Marshaling your energy in a workout session is a balance between high-intensity set work and the low intensity recovery between those sets. If the expenditure is constantly at fever pitch, your highest mental state occurs at the beginning of the session and decays over time. But you need the highest concentration at the end of the workout when your body is tired, and the weights get to be their heaviest. To ameliorate this situation, we need to shift our mental state into a calming mode between the sets when we rest and don't need to stay psyched up. We need to save our mental energy for the lifts and spare ourselves the extra output. If we use it all up, we run dry at the end.

We need to learn to bounce back and forth from high to low. This means we must practice the calming part as it is definitely under-appreciated and not emphasized enough by coaches and sportsmen in general.

The method I espouse for beginners is to use differing intensities of music that stimulate before the lift and soothe after the lift. Also, setting aside a rest area that is away from the work area. By designating these spaces, the body moves the mind to a "place" where it knows it is going all out, or recovering and reassembling its strength. This way, there is no confusion, and it is easier to get to the mental state we want for each endeavor. The music and the movement become triggers just like Pavlov said.

Then at a minimum, one can focus on breathing for a minute or so to settle down between sets or attempts. Even 30 seconds of just watching the breath go in and out will be helpful. If a greater effect is desired, try to inhabit the spaces BETWEEN breaths.

To be certain, there's more to it, but this is a good foundation to attack the concept and see what it can do for you. It takes time and diligence. The "hard work" is continually returning to the practice and letting go more and more. The "work" is in doing less. I suppose the work is in concentration and discipline.

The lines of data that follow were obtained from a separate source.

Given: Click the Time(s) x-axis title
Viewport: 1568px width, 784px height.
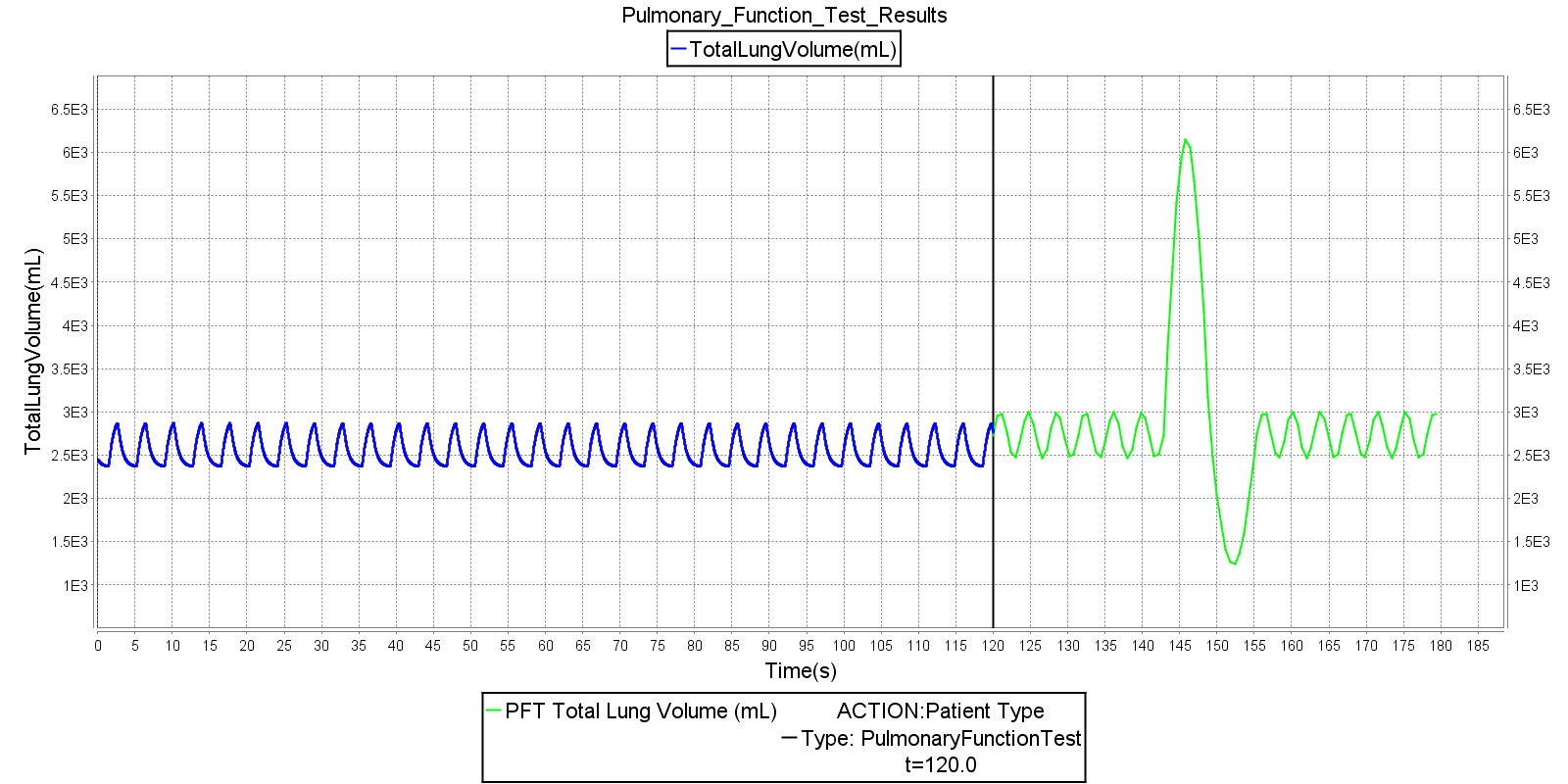Looking at the screenshot, I should click(801, 671).
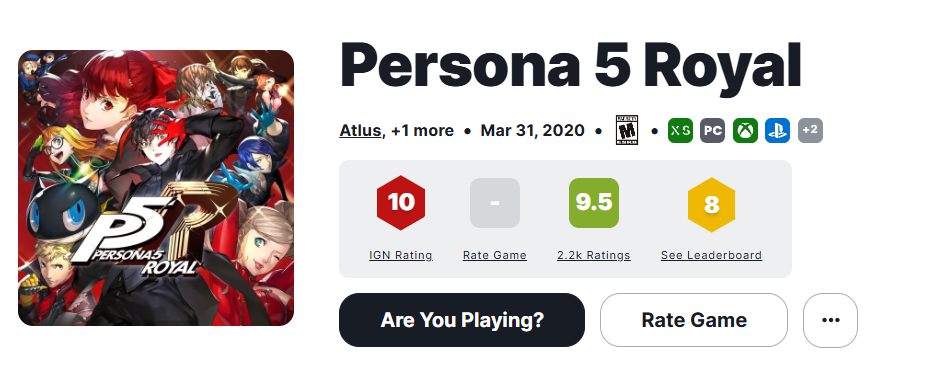Click the green 9.5 user score badge

click(593, 203)
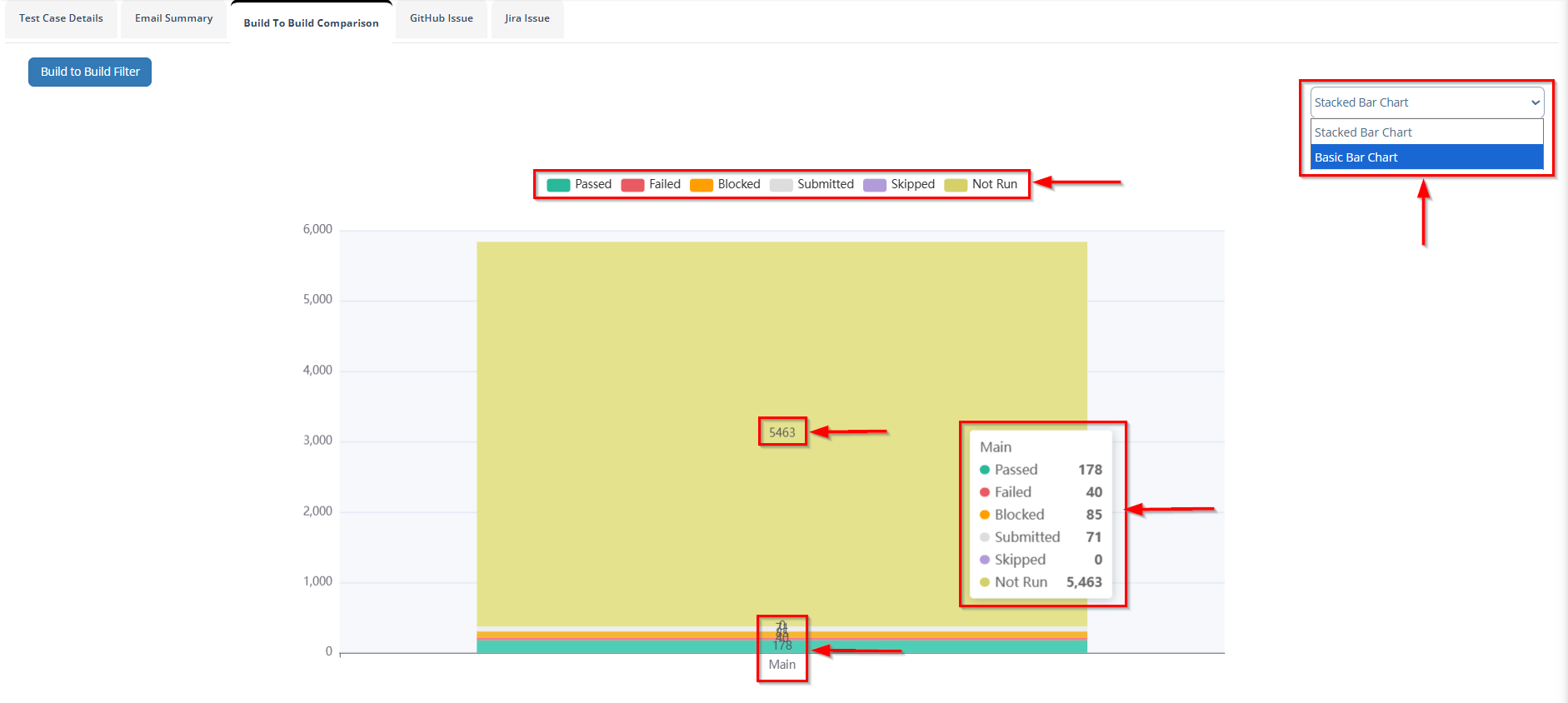Choose Basic Bar Chart option
Viewport: 1568px width, 703px height.
click(x=1426, y=157)
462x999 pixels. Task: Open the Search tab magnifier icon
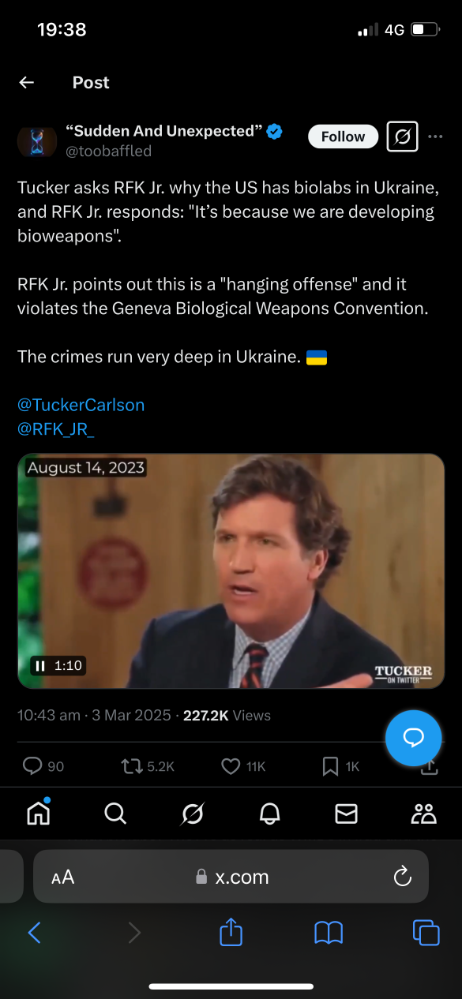point(115,814)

If you do something to try to calm yourself between sets, you are moving in the right direction. Maybe you won't be successful with everything I've outlined. Fine. Take what you CAN use. If I haven't given you enough, there are loads of good articles and books to fill your interest.

There isn't a kid in all of Asia taking any Martial Art or engaged in any competitive sport that isn't introduced to this at the very onset of their sporting career. They ALL get this. I've made my case for why it might be beneficial to learn. I've given you a cheap head start with some simple things you can do in TODAY'S training. I have given you nothing close to an education on the matter. But I hope that you see the value and pursue it further.

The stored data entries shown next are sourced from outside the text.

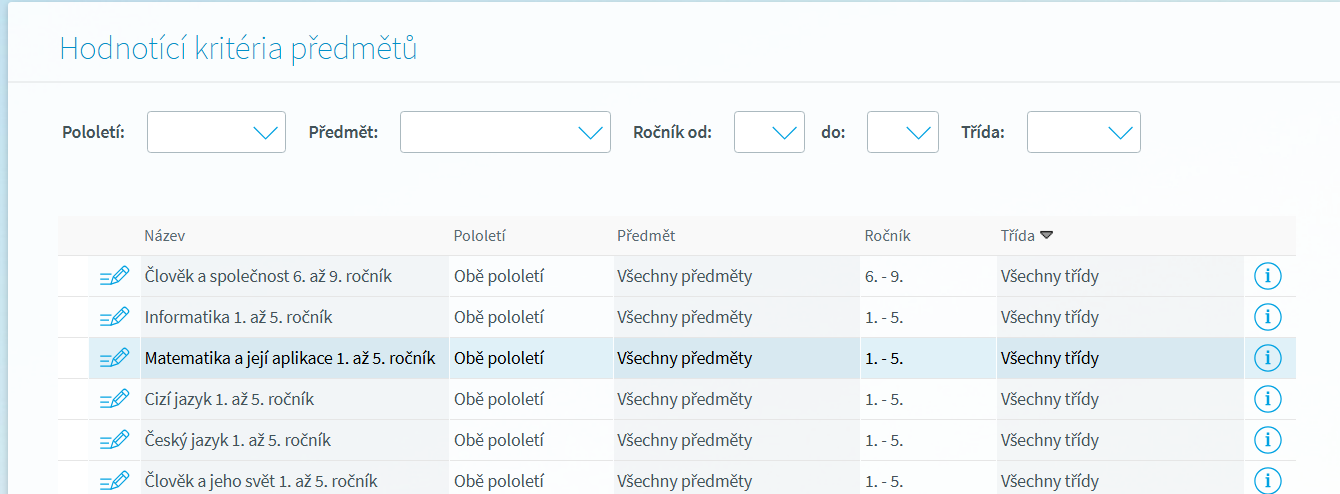Expand the 'do' grade dropdown
This screenshot has height=494, width=1340.
902,132
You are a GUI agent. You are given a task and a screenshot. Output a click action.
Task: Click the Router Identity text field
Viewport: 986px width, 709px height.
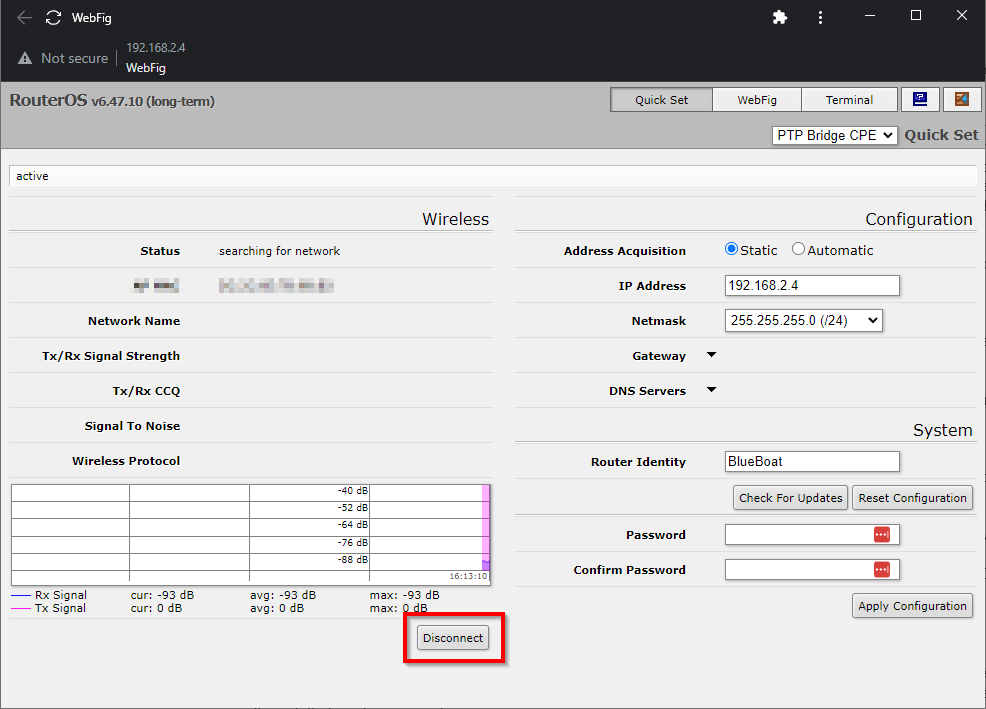tap(811, 462)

In all sincerity, two of the most hard-won secrets to my success, however modest it was, were learning and embracing the value of RECOVERY and MENTAL EXERCISES. Here is a mental exercise that can strengthen your mind at the same time you are strengthening your body. Don't be fooled by how simple or nonsensical it seems. Do it for 60 days and then throw it out if you like. Don't expect to notice anything before then. I said that this is SIMPLE...not FREE! You gotta pay the piper. If you can't put in two months to pursue your goals for the best chance of success, then, well, probably nothing I ever write appeals to you.

There are thousands upon thousands of things that can help you. I happen to believe that THIS ONE is at the top of the list. Learn to step away from the storm.